2015 as the “mole of bits” year

Will Superintelligent AIs Be Our Doom?

I am quite focused on advancing computer science so it becomes more capable and able to solve more of our problems.  Over the last many decades, procedural programming enabled us to solve many broad classes of problems, but there are still have many problems outside procedural’s grasp.  Artificial Intelligence (AI), aka cognitive computing, is one good way to approach many of the remaining problems.  So I spend a lot of time trying to advance these new technologies.
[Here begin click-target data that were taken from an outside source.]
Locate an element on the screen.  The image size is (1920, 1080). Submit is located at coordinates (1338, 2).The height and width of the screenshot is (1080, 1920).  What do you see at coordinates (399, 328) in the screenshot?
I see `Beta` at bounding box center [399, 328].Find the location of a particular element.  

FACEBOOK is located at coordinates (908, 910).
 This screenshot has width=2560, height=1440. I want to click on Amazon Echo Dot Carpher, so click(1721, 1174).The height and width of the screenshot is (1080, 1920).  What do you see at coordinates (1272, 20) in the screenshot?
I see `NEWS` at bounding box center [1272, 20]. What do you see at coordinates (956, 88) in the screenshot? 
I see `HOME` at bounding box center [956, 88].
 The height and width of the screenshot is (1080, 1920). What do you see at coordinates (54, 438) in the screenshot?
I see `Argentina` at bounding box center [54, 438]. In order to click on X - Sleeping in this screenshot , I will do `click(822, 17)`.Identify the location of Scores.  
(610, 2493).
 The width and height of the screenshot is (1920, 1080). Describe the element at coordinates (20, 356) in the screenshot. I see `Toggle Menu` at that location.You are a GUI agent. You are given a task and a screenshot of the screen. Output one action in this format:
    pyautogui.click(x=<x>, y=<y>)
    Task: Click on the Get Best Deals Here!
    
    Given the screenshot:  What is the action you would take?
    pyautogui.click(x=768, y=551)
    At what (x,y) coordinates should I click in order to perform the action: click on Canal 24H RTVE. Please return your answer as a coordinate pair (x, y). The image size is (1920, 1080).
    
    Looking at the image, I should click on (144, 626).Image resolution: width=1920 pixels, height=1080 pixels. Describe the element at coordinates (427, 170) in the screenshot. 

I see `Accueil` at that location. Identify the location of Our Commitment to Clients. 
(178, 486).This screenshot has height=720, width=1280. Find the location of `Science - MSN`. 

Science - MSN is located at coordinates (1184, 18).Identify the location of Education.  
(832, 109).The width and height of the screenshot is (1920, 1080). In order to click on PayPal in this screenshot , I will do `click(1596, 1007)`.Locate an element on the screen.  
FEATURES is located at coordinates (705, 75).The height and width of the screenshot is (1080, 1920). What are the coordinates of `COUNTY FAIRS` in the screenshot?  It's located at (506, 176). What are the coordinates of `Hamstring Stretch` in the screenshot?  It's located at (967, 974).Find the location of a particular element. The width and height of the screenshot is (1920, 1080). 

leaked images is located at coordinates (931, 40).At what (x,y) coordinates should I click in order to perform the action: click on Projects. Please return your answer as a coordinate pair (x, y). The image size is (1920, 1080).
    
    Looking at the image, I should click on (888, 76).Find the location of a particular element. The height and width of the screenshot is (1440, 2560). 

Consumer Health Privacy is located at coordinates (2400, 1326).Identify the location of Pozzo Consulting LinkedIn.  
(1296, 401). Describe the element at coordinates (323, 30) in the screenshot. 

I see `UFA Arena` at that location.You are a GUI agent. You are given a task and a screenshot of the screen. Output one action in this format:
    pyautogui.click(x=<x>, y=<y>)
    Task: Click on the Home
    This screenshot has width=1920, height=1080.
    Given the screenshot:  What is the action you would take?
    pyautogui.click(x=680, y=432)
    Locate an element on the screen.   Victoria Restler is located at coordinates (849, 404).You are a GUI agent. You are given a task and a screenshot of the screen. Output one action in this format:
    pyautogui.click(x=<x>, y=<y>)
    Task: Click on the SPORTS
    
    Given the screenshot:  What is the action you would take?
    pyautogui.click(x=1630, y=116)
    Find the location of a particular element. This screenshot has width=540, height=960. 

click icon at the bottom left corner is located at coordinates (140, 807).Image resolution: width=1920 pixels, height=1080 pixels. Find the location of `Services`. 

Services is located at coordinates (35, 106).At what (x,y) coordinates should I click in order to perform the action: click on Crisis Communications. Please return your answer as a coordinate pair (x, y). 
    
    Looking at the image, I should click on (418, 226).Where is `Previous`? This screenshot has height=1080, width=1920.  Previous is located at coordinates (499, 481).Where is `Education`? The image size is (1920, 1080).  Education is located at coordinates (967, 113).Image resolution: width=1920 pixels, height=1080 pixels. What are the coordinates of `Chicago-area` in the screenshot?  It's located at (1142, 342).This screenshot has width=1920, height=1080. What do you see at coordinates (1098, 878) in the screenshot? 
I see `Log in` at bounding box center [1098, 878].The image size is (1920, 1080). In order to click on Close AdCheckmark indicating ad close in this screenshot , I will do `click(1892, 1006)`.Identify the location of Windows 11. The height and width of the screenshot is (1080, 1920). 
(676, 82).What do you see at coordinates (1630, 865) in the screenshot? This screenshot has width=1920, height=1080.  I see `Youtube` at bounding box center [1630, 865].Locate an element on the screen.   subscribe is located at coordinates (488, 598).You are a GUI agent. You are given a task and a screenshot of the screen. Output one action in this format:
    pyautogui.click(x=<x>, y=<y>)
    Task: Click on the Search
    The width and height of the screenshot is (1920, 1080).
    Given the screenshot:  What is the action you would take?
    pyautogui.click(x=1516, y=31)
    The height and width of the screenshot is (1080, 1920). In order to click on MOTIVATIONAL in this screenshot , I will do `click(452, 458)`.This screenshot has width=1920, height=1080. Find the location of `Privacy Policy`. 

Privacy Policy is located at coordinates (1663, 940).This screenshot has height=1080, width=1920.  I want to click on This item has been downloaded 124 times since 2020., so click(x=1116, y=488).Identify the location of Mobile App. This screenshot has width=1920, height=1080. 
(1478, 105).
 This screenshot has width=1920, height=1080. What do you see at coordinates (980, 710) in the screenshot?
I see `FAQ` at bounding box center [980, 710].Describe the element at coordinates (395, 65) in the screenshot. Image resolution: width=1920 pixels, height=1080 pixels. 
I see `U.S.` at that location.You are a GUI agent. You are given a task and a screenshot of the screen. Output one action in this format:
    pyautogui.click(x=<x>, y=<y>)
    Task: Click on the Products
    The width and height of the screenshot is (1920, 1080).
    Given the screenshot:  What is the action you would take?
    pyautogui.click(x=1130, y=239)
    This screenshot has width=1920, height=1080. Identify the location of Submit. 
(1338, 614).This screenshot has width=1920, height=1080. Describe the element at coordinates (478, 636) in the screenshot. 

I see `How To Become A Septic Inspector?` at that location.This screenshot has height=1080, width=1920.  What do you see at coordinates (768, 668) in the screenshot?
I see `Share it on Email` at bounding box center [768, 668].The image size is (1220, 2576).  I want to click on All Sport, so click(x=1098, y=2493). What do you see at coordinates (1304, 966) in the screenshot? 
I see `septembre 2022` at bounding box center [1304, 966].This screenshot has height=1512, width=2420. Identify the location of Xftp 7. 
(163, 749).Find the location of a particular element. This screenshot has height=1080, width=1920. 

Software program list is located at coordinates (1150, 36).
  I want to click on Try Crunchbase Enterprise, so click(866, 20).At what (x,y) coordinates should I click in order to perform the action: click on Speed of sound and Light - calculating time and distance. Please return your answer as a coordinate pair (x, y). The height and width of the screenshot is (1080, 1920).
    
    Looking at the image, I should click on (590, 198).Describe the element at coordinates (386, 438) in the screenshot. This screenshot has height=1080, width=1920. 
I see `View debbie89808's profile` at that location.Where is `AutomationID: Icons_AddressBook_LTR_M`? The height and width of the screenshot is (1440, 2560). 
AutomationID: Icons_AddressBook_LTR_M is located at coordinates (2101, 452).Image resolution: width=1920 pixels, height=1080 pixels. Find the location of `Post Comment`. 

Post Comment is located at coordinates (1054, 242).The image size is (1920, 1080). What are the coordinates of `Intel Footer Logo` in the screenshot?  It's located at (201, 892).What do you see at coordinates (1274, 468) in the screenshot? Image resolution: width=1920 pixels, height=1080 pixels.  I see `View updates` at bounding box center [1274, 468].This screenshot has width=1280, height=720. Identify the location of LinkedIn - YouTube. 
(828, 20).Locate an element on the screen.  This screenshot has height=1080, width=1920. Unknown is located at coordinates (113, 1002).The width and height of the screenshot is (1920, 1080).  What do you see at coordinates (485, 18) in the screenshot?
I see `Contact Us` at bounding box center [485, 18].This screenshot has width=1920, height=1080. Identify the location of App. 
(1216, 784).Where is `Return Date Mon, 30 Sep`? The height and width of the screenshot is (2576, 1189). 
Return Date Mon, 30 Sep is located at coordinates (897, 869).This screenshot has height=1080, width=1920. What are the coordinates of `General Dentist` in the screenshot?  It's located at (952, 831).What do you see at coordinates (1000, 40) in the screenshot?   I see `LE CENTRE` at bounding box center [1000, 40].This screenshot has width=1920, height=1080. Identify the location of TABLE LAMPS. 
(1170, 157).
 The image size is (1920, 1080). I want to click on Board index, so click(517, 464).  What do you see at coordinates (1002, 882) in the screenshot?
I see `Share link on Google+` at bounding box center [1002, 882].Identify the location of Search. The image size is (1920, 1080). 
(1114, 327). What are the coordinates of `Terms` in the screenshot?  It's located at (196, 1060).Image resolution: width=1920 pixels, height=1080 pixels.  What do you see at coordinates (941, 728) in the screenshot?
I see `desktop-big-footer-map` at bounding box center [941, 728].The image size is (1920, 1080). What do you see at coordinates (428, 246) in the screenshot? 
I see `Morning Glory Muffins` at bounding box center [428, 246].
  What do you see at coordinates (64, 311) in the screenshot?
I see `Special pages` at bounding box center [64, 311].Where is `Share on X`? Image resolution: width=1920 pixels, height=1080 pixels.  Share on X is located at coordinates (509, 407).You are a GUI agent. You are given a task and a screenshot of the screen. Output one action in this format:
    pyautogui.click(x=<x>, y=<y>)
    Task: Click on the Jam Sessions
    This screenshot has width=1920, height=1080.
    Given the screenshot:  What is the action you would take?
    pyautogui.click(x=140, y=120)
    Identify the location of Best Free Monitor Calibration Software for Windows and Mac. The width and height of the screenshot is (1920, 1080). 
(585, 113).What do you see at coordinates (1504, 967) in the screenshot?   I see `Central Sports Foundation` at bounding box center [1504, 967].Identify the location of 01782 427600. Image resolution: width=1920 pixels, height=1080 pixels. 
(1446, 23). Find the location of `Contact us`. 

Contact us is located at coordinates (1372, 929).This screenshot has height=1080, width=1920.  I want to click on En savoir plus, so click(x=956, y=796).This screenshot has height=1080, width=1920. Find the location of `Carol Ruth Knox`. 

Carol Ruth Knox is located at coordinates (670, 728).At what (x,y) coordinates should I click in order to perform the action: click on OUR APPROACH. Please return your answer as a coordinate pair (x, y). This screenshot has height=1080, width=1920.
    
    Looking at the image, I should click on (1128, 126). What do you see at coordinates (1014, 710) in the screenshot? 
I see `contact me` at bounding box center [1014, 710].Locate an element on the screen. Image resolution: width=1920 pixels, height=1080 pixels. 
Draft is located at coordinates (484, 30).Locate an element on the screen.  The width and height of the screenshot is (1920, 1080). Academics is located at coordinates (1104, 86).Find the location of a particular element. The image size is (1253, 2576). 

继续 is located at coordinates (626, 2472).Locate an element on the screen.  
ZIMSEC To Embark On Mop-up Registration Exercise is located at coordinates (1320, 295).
However, one of my favorite phrases is from Melvin Kranzberg:  “Technology is neither good nor bad; and it is seldom neutral”.  So we (both ME and YOU) must always carefully consider the implications of our technologies.

Along those lines, I just read this excerpt titled Will Superintelligent AIs Be Our Doom?  I don’t believe we should never explore a technology just because it might cause harm.  If that were the case, we should have never developed most of the technologies that make up modern life.  I do believe there is a possibility AI could get away from us.  The take-away for me is: we need to consider both the wildly good and wildly bad possibilities.  That at least helps us understand — as best as possible — what might actually happen.